To investigate the potential fitness effects generated via this biotic interaction, we first propose to gather plant and solitary bee phenology data for males and females so as to test if individual variation in flowering time influences plant fitness. Next, we shall test if the presence of sexually deceptive plants imposes a measurable fitness effect on individual male and female bees and the populations they form by experimentally manipulating their relative frequencies in insect enclosures. This will be complemented by studying their behavioural reaction towards deceptive plants and bees of the opposite sex, as well as by investigating the effects on bee genetic diversity, patterns of paternity and sex ratio of offspring in the presence or absence of orchids. Finally, we plan to employ process-based modelling to disentangle the parameters that affect fitness and shape the observed plant and insect phenologies. In summary, this project will close important gaps in of a model system of macroevolutionary diversification. Moreover, it will quantify biotic interaction landscapes of biotic interactions among plants, male and female bees that will feed into synthesis across FLINT projects.

Project 4: Reciprocal fitness consequences in the defense mediated interaction between a toxic plant and a sequestering herbivore (Georg Petschenka, Andreas Schweiger, Anke Steppuhn & Jörn Pagel)

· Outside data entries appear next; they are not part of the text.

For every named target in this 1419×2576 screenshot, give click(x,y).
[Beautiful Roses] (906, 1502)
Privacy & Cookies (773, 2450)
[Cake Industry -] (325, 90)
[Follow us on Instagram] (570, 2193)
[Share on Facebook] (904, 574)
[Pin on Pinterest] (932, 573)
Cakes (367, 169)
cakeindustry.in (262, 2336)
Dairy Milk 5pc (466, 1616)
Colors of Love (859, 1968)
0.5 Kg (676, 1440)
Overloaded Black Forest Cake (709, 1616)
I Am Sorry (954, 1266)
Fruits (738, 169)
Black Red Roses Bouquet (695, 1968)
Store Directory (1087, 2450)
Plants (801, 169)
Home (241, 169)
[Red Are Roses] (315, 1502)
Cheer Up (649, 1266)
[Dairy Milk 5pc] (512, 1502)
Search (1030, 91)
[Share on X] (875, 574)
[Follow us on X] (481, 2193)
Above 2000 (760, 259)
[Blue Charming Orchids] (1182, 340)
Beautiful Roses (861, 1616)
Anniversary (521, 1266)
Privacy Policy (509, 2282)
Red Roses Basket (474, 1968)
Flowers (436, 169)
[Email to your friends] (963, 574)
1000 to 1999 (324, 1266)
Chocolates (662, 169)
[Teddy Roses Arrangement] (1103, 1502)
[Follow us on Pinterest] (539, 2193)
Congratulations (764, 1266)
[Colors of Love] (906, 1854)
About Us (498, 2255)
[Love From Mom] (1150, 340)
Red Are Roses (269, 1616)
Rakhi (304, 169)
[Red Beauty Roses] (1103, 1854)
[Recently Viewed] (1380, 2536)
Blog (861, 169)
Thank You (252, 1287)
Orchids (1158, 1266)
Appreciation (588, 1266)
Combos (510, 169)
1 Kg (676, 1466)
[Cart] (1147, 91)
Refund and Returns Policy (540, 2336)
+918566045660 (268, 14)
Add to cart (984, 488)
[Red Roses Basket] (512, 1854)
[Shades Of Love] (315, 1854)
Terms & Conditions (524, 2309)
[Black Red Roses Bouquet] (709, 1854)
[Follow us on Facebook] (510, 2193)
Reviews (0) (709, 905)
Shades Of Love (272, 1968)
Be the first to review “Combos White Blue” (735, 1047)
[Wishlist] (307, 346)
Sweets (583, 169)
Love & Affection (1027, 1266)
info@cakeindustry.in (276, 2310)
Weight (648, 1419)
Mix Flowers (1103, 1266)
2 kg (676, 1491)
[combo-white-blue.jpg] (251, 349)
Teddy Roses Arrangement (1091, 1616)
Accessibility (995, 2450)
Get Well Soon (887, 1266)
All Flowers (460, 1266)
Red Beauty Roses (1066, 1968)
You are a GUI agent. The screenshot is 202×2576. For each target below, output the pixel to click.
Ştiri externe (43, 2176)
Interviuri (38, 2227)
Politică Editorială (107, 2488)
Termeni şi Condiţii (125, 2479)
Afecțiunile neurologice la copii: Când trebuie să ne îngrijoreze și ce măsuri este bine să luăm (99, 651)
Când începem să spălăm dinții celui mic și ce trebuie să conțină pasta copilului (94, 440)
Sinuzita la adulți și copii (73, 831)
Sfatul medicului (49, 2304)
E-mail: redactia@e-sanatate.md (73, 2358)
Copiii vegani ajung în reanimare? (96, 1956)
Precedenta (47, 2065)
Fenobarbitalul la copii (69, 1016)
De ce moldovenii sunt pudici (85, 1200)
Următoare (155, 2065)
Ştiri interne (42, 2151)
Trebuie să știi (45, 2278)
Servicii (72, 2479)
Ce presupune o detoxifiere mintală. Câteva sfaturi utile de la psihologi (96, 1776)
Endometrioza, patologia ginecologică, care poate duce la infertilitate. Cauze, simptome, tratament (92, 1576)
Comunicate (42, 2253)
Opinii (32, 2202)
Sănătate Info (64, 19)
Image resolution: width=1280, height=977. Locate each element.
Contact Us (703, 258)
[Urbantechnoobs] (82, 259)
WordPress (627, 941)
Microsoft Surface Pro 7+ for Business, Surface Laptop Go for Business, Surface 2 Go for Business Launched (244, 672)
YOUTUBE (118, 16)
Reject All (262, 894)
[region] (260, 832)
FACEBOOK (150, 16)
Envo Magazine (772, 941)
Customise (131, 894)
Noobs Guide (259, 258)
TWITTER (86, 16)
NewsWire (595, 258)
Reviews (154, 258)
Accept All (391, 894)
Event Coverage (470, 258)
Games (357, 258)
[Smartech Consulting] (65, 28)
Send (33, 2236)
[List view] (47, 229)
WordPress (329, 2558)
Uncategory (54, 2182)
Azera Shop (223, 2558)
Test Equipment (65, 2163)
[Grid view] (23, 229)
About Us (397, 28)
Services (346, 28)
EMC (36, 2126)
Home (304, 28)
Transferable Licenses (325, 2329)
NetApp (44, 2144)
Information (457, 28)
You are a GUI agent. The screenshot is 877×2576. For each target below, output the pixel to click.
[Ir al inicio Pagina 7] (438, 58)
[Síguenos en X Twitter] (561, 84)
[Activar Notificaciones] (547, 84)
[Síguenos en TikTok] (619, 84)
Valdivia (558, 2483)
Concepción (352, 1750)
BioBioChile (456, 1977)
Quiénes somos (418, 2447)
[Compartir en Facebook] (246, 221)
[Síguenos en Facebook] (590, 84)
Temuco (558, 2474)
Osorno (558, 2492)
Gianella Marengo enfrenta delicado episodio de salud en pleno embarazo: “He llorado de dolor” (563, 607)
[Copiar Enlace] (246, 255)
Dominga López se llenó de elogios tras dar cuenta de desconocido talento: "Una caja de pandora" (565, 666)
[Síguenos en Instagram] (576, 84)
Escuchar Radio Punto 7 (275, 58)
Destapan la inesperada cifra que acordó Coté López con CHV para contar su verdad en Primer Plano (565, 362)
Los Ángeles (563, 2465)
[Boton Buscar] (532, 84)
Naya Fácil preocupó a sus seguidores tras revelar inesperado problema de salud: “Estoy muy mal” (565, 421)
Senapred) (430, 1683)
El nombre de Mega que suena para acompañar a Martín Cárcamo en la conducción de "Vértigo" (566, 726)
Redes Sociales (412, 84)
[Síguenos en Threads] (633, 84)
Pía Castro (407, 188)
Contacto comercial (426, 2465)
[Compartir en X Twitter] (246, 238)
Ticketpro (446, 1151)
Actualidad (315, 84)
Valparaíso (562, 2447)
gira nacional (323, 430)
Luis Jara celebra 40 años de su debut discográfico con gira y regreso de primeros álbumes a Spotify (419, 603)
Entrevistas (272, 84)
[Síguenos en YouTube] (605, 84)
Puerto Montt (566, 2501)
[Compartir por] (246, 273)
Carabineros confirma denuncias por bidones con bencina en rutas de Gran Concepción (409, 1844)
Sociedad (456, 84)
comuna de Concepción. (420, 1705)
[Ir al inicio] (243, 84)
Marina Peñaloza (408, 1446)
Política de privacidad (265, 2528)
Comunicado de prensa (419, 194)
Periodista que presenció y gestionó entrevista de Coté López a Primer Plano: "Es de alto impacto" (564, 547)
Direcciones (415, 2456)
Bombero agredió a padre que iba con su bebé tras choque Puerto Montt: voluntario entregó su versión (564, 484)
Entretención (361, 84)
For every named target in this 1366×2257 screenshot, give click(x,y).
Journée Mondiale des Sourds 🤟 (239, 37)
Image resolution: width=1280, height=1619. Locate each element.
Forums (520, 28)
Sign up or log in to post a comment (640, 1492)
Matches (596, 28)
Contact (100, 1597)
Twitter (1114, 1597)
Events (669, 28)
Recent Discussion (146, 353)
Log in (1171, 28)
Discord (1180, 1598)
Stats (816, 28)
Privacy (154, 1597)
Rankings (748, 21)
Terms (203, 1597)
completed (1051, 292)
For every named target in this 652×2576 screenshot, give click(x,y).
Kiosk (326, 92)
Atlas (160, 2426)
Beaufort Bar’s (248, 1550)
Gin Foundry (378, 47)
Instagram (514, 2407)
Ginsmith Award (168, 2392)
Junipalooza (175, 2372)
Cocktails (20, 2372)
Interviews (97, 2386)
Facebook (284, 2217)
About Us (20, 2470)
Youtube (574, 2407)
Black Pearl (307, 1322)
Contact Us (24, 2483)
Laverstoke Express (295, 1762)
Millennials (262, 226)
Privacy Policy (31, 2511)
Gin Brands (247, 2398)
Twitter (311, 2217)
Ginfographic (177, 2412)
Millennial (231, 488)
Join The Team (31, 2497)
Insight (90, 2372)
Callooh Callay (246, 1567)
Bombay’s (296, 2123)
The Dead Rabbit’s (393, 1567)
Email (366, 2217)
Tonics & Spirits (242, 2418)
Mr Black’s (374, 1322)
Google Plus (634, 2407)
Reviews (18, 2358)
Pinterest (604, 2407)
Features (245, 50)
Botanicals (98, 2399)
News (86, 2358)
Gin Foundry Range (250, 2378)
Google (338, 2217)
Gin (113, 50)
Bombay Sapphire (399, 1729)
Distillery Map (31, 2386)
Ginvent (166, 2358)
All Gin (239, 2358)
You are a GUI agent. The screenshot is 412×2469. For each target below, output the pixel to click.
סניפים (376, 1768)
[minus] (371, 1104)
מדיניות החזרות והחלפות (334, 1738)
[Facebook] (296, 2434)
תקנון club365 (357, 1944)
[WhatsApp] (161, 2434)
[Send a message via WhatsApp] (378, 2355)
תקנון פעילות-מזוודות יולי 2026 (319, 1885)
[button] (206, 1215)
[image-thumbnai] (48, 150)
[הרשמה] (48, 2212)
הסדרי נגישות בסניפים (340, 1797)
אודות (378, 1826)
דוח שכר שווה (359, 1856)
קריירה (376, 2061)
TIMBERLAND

Project 4 studies the reciprocal fitness consequences of the interaction between a toxic plant and its specialized seed predator that sequesters plant toxins for defense. Secondary metabolites are key mediators of biotic interactions at multiple scales: Chemical properties of secondary metabolites influence global distribution of plant mutualisitc interactions and local differences in herbivore composition are known to select for geographic variation in plant chemical defense. However, our understanding of the reciprocal fitness consequences in antagonistic plant-herbivore interactions mediated by defense chemistry is very limited. In particular, how the interplay of biotic and abiotic factors at different spatial scales affects fitness on both sides has never been investigated. Here, we propose a set of hierarchical objectives to investigate the abiotic and biotic drivers of antagonistic plant-herbivore interactions and their fitness consequences at scales ranging from the molecular level of defense chemistry to geographic distribution patterns. We hypothesize that the reproductive fitness and chemical defenses of plants vary across their distributions due to interactions with their abiotic and biotic environments. This variation will affect toxin-sequestering seed predators, which have a direct fitness impact by feeding on plant reproductive organs and benefit from plant toxins for their own defense. As a model system, we use the Eurasian milkweed bug Spilostethus saxatilis (Heteroptera: Lygaeinae), which is obligately associated with autumn crocus (Colchicum autumnale) and sequesters high levels of colchicine alkaloids for defense. We study C. autumnale populations across Germany and Europe, colonized or not by S. saxatilis, along gradients of temperature, precipitation and soil nutrient availability. In Project 4, we integrate (1) chemical analyses of alkaloids and other plant metabolites in insects and plants across geographic and biotic gradients, (2) characterization of the abiotic and biotic environment along with fitness assessments of plants and specialist herbivores, (3) reciprocal feeding, sequestration, and seed predation assays to test for local adaptation, and (4) demographic and biogeographic modeling to unravel how fitness feedbacks from biotic interactions drive plant-insect co-occurrence across their distributional ranges.